What you should do →
Show each line of the records below that contains the string "badge", copied in full.

Input rows →
----------

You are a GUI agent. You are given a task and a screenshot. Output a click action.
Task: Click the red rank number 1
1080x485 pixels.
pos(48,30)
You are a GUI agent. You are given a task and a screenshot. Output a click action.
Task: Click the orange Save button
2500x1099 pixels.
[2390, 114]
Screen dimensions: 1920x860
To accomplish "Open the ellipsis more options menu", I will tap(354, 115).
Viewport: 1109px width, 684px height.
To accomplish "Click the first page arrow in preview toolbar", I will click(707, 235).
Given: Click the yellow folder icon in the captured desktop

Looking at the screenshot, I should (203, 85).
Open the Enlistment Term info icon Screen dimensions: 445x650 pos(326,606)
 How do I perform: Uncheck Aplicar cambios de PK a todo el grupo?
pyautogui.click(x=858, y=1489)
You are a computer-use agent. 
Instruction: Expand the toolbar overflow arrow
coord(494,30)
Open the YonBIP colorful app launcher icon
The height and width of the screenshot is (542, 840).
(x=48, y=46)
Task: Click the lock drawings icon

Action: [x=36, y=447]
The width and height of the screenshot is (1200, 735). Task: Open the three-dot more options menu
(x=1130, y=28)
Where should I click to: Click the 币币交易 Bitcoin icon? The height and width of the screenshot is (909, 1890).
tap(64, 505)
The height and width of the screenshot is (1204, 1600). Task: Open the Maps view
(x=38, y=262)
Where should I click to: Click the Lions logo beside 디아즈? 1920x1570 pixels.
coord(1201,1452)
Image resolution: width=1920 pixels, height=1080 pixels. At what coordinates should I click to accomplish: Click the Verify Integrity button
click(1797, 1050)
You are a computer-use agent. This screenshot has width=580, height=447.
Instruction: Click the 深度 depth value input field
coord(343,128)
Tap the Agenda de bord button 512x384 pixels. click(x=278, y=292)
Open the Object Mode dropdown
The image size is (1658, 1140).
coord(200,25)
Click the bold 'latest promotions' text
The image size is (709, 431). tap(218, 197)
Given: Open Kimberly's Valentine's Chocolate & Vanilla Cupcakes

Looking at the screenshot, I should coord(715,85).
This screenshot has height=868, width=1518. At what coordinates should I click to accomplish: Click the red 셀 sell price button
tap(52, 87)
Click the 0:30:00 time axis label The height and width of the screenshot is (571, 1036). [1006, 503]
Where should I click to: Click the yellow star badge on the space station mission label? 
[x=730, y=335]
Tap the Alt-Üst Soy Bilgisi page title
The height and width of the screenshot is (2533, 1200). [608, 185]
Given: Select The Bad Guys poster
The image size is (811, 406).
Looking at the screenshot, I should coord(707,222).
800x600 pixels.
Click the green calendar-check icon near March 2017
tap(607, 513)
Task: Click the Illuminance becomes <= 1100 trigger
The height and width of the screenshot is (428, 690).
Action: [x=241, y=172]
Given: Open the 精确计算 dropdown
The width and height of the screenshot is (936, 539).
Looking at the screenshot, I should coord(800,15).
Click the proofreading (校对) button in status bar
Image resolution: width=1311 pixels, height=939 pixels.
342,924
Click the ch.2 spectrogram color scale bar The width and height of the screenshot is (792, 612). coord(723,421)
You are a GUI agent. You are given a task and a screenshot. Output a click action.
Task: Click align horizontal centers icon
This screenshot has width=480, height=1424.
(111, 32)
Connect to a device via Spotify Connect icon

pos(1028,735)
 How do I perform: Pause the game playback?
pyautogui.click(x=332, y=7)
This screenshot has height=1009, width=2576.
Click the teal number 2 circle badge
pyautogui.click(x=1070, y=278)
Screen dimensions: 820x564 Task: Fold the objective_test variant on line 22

----------

Exercise output →
Where should I click to: Click the yellow star badge on the space station mission label? 
Click the teal number 2 circle badge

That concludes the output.